Facebook says comment shared by Netanyahu as incitement against him is fake
Police launch probe after social media giant removes profile that wrote PM should get ‘bullet to the head’; spokesman for Netanyahu says notion he himself was behind it is ‘stupid’
Facebook said Thursday that a comment calling for the murder of Prime Minister Benjamin Netanyahu, which was shared a day earlier by the premier as an example of alleged incitement against him by anti-government protesters, was posted by a fake profile.
The comment by a user called Dana Ron had said the premier should be ousted “only by force… dictators are removed only with a bullet to the head!”
Police launched a probe to find who was behind the fake account.
A spokesperson for Netanyahu denied some suggestions that Netanyahu himself was behind the fake profile, calling such claims “stupid.”
Netanyahu had posted a screenshot of the comment to create an equivalence in a statement condemning suspected right-wing attacks on protesters who demonstrated the previous evening in Tel Aviv against his government.
The statement, which came after the prime minister was panned for his nearly day-long silence following the violence, made a point of mentioning a police officer who was injured in a recent protest as well as the alleged threats against Netanyahu and his family.
“The investigation of the incident in Tel Aviv is underway. I expect the police to get at the truth and bring to justice those responsible. There’s no room for violence for any reason. At the same time, there’s no room for incitement or threats of murder — explicitly or implicitly — against me and members of my family,” he wrote on Facebook, alongside a screenshot of the comment.
אתמול המשטרה עצרה ליד משרד ראש הממשלה אדם שאיים לרצוח אותי ובכליו נמצאו סכינים. היום אגיש תלונה במשטרה נגד איום ההסתה המצורף כאן, שקורא לרצוח אותי ״עם כדור בראש״. pic.twitter.com/t2nUmATVwE
— Benjamin Netanyahu (@netanyahu) July 29, 2020
However, a series of posts by Twitter user Yossi Dorfman cast doubt over the comment’s authenticity.
The user who posted it, Dana Mor, shared at least seven posts attacking Netanyahu in 10 minutes, around 2 a.m., two hours after the suspected right-wing attack on protesters. Many of the shared posts were old, and one was from September 2019 and related to Knesset elections that were held at the time.
Minutes afterwards, the profile’s bio was updated twice in two minutes. That was an hour after a live video from the protest was uploaded by activist Orly Bar-Lev, under which the offending comment was apparently posted.
Posts from two weeks ago by the profile dealt with a Japanese reality show. Its first activity was in March, when it uploaded a photo that appeared to criticize Netanyahu — but from the right, not the left.
Dorfman concluded that the profile was an “avatar,” a fake profile used for political purposes. He said it didn’t have a profile picture or a public friend list, and that its URL has a different generic name, Dana Levi.
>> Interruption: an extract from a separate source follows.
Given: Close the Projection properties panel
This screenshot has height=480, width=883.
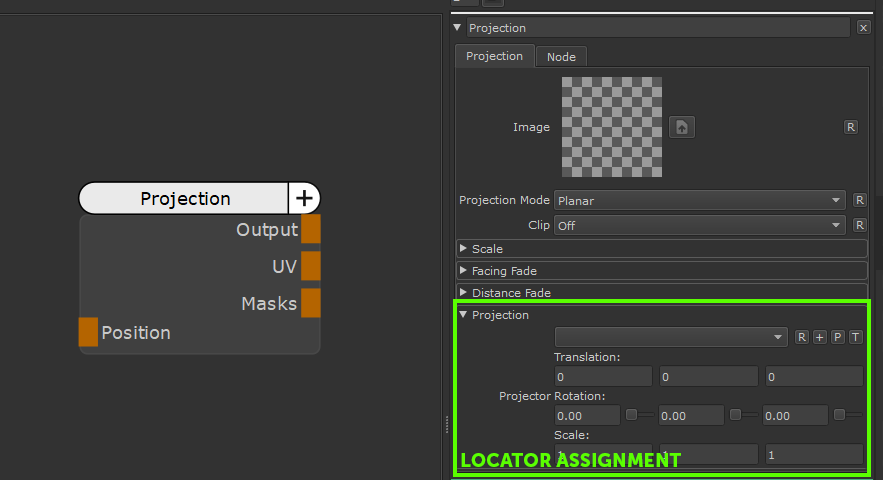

One of the only profiles that had liked Ron’s anti-Netanyahu posts was an equally suspicious account called Lali Mor. That profile is friends with primarily Netanyahu supporters, and has liked the pages of his son Yair, right-wing politician Bezalel Smotrich, and other right-wing pages.
A spokeswoman for Facebook Israel told Hebrew-language media Thursday that “a probe by our global teams around the world has concluded that the said profile is fake, and it was therefore removed immediately from the platform.
“Additionally, the comment itself violates our policy regarding calls for violence and was therefore removed along with the profile through which it was written,” the spokesperson added.
A statement posted by Netanyahu’s Likud party and citing the prime minister’s “associates” said that “if this is an anonymous profile operated by parties calling for the prime minister’s murder, this is no less severe. Police must locate them, bring them to justice and take determined action against the dozens of inciting and threatening posts published daily against the prime minister and his family.”
And Ofer Golan, a spokesperson for Netanyahu’s family, denounced as “stupid” the notion that the premier and his team were behind the fake profile.
“I’ve heard about the stupid idea that the prime minister and his team are behind the fake profile,” Golan tweets.
“I want to clarify that the prime minister expects the police cyber unit to locate the post’s author immediately and bring them to justice. They have all the resources to reach them in a short time.”